As shown in FIG. 12, the bimagnetic sensors 51,52 (package 510,520) are the midpoints that substantially bisect between the first annular portion 411 and the second annular portion 421 in the radial direction. Is arranged closer to the first annular portion 411. The magnetic collecting member 6 does not have the straight portion 603 as in the fifth embodiment. The protruding portion 61 of the magnetic collecting member 6 projects radially outward (toward the magnetic sensors 51 and 52) from the main body portion 60 (arc portions 601,602). The radial outer surface of the protrusion 61 and one side surface of the packages 510 and 520 of both magnetic sensors 51 and 52 face each other while being separated in the radial direction. The shortest distance between the protrusion 61 and the first annulus 411 is shorter than the distance between the arcs 601,602 and the first annulus 411. That is, the shortest distance between the magnetic collecting member 6 and the first annular portion 411 is shorter than that of the fifth embodiment. The packages 510 and 520 of both magnetic sensors 51 and 52 are located at or near the position where the distance between the first ring portion 411 and the magnetic collecting member 6 is the shortest. Further, the distance between the arc portions 601,602 and the second ring portion 421 is shorter than that in the fifth embodiment.
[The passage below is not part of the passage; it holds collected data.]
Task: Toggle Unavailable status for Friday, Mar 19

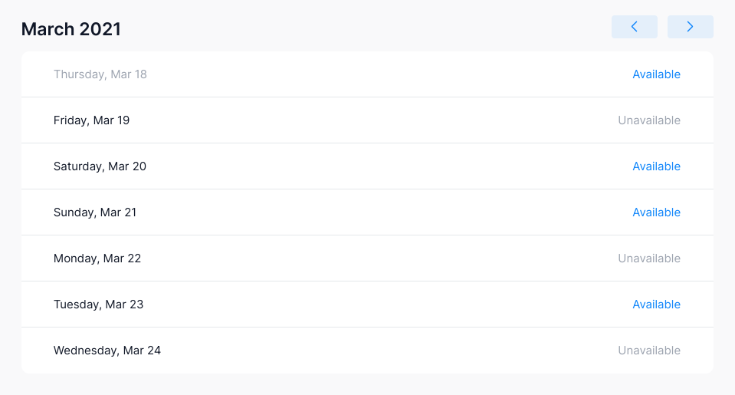Action: point(649,120)
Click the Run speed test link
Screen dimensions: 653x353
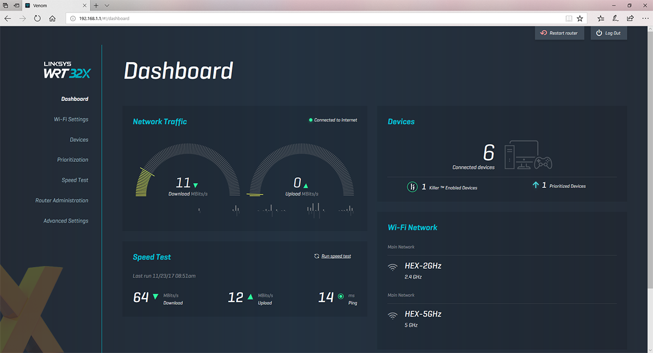click(x=335, y=255)
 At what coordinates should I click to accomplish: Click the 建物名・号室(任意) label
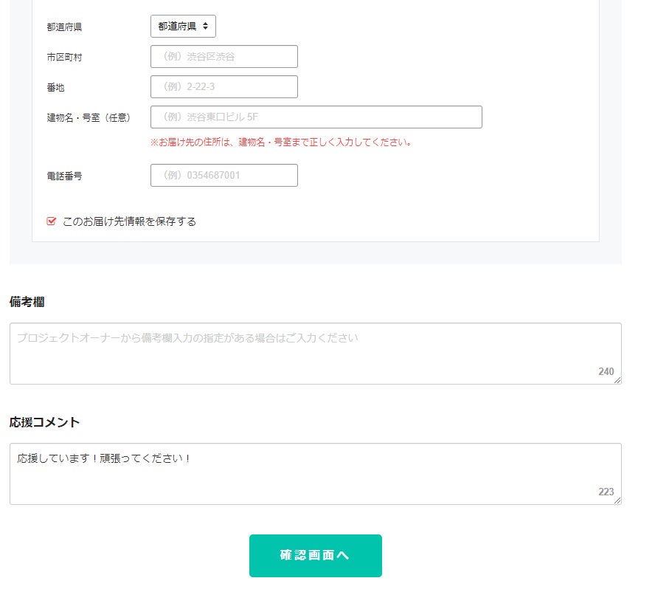(88, 117)
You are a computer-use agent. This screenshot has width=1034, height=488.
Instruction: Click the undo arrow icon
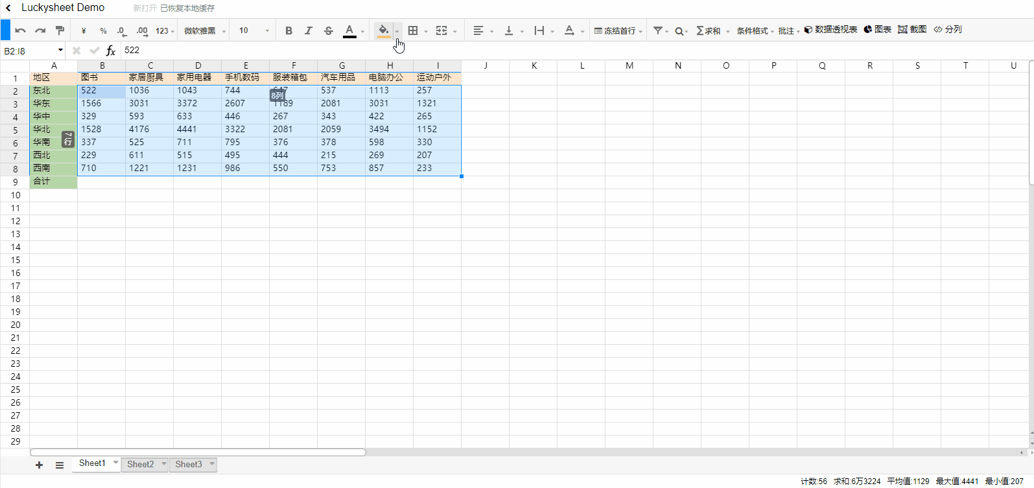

Since the other configurations are the same as those of the second and fifth embodiments, the same reference numerals are given to the configurations corresponding to the second and fifth embodiments, and the description thereof will be omitted.

As described above, with the same configuration as the second and fifth embodiments, the same effects as those of the second and fifth embodiments can be obtained.
In the fifth embodiment, the same protruding portion 61 as in the third and fourth embodiments may be provided on the magnetic collecting member 6.

[7th Embodiment]
(Constitution)
In the first embodiment, in the first embodiment, the annular portion 411,421 and the magnetic collecting member 6 expand in the radial direction, and the clearance between the first annular portion 411 and the second annular portion 421 opens in the radial direction. The structure is such that the protruding portion 61 similar to that of the second embodiment is provided on the magnetic collecting member 6. The magnetic collecting member 6 is arranged in the second space 72. As shown in FIG. 13, the first annular portion 411 and the second annular portion 421 are annular (disk-shaped extending in the radial direction) and have substantially the same diameter. The surface of the first annular portion 411 and the surface of the second annular portion 421 face each other while being separated in the axial direction. The package 510 (magnetic element 511) and the magnetic collecting member 6 of the magnetic sensor 51 are arranged between the first annulus portion 411 and the second annulus portion 421 in the axial direction, and both the annulus portions 411 and 421 in the radial direction. It is in an overlapping position. The output terminal 512 extends radially and connects to the circuit board 53. The package 510 (magnetic element 511) of the magnetic sensor 51 has a first circle rather than a midpoint that substantially bisects between the first annulus portion 411 and the second annulus portion 421 in the axial direction. It is arranged on the side of the ring portion 411. The distance between the first ring portion 411 and the package 510 (magnetic element 511) is shorter than the distance between the second ring portion 421 and the package 510 (magnetic element 511).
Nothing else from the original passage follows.